» EXERCISE BRIEF:
Leave the pictures out and give every entry again exactly.

» RECORDS SUPPLIED:
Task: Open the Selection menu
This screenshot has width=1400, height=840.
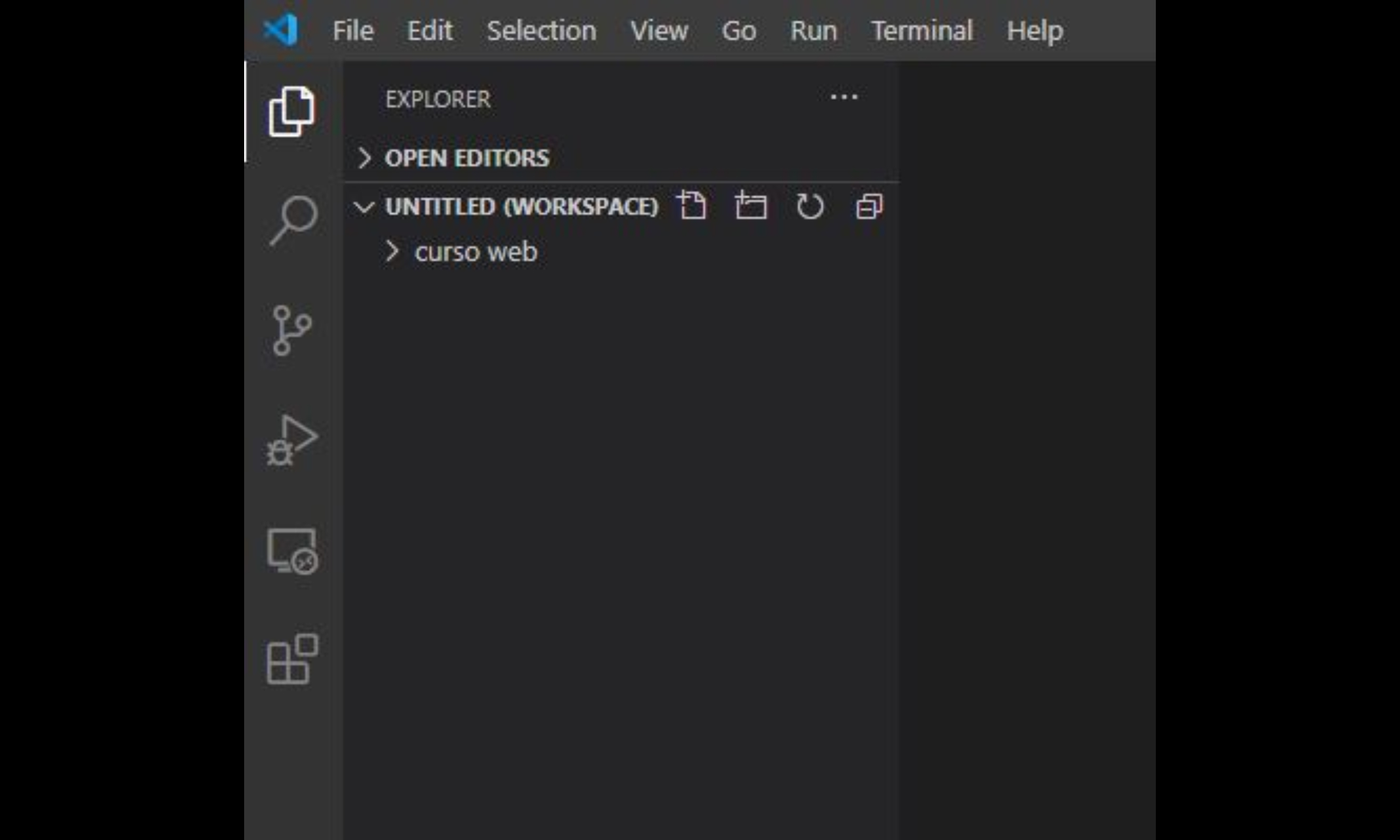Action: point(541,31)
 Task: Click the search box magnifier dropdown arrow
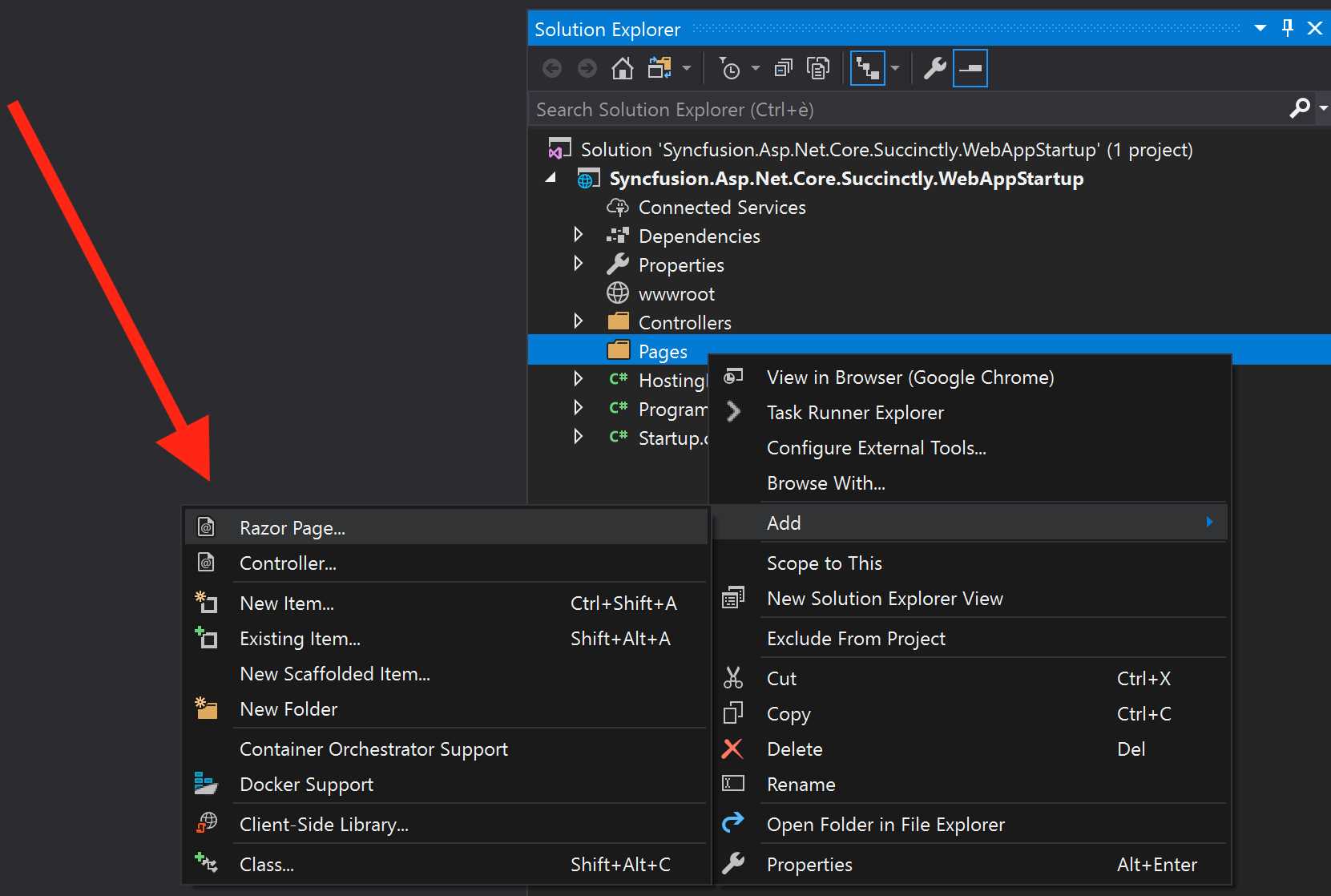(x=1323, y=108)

» REPLY TO THE TASK:
Task: Open the Selection menu
This screenshot has width=1400, height=840.
Action: point(541,31)
 Task: Click the search box magnifier dropdown arrow
(x=1323, y=108)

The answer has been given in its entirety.